Manque de pot, les évêques lui rappellent que Berthe et lui sont parents au troisième degré, ce mariage serait donc incestueux ! L’un d’eux exhume même un horrible secret : Robert a été parrain aux fonts baptismaux du premier enfant de Berthe !

Double inceste donc, au regard de la loi canonique.

Robert commence à s’impatienter (au vingt et unième siècle, on utilise plutôt une expression légèrement plus vulgaire…)

Il décide, dans un premier temps, d’en faire sa maîtresse.

Et puis, d’un coup, le roi Hugues meurt.

C’est le top.

Plus rien ne peut empêcher Robert d’épouser Berthe ! Il soudoie l’archevêque de Tours, Archambault, et épouse aussi prestement que possible sa dulcinée (ce mot est arrivée un peu plus tard, avec Cervantès, mais bon, ici, il tombe pile)  en grande pompe.

Épousailles que le pape Grégoire V ne digère pas du tout. Il fait réunir un concile à Pavie en 997 et, en guise de tisanne, fait excommunier le roi (d'où le tableau de JP Laurens).

Mais il y a toujours des arrangements possibles entre le temporel des rois et le spirituel des papes… Rome finit par accepter ce mariage moyennant quelques pincées de verveine, en l’occurrence, des concessions sonnantes et trébuchantes à l’archevêché de Reims…

Malheureusement, cinq ans plus tard, pour de sombres raisons, Robert est contraint de répudier Berthe.

A la grande joie du pape, qui voit son transit définitivement remis à neuf.

Au grand malheur de Robert, qui aime toujours Berthe.

Il épouse alors Constance, fille d’Azalaïs d’Arles, dont j’ai parlé dans l’article précédent.

Or, si Azalaïs est un pinson, Constance est une peste.

Elle commence par donner un ou deux enfants à Robert, puis par prendre les rênes du royaume.

En 1008, Robert – qui en a par-dessus la tête du caractère de sa femme – , file du palais et se remet subrepticement avec Berthe.
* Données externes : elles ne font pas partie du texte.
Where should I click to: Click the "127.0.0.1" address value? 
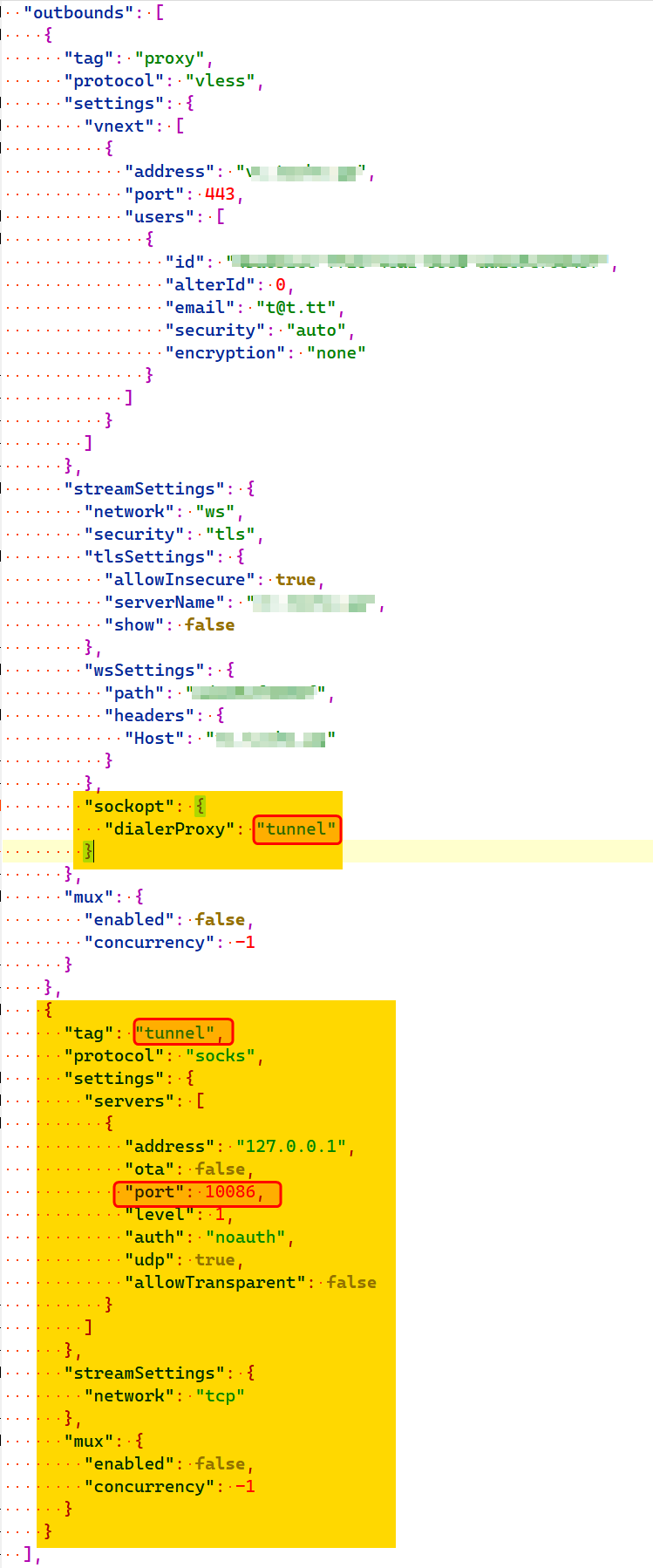(x=291, y=1147)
Comme ils s’aiment toujours, et qu’ils sont bien décidés à vivre ensemble, ils s’arment de courage, de quelques onces d’humilité, et vont à Rome demander au pape d’annuler le mariage avec Constance.

La réponse du pape est claire : Niet !

Rien à faire, la curie pontificale refuse l’annulation.

Berthe et Robert remontent à Paris, la queue entre les pattes.

Je vous laisse deviner la réaction de Constance lorsque Robert remet les pieds au palais. Après les scènes d’usage, elle remet de l’ordre dans la tannière.

Berthe et Robert ne se reverront plus.

Constance, elle, sème tant d’intrigues et tant de poison, qu’elle finit par soulever les fils contre leur père, puis son fils Robert contre son fils Henri.

Une peste, cette Constance, qui aura pourri la vie du bon roi Robert.

Il meurt en 1031.

Constance l’emmouscaillera jusqu’au bout.

Pour de vrai.

Elle meurt deux ans plus tard, en 1033.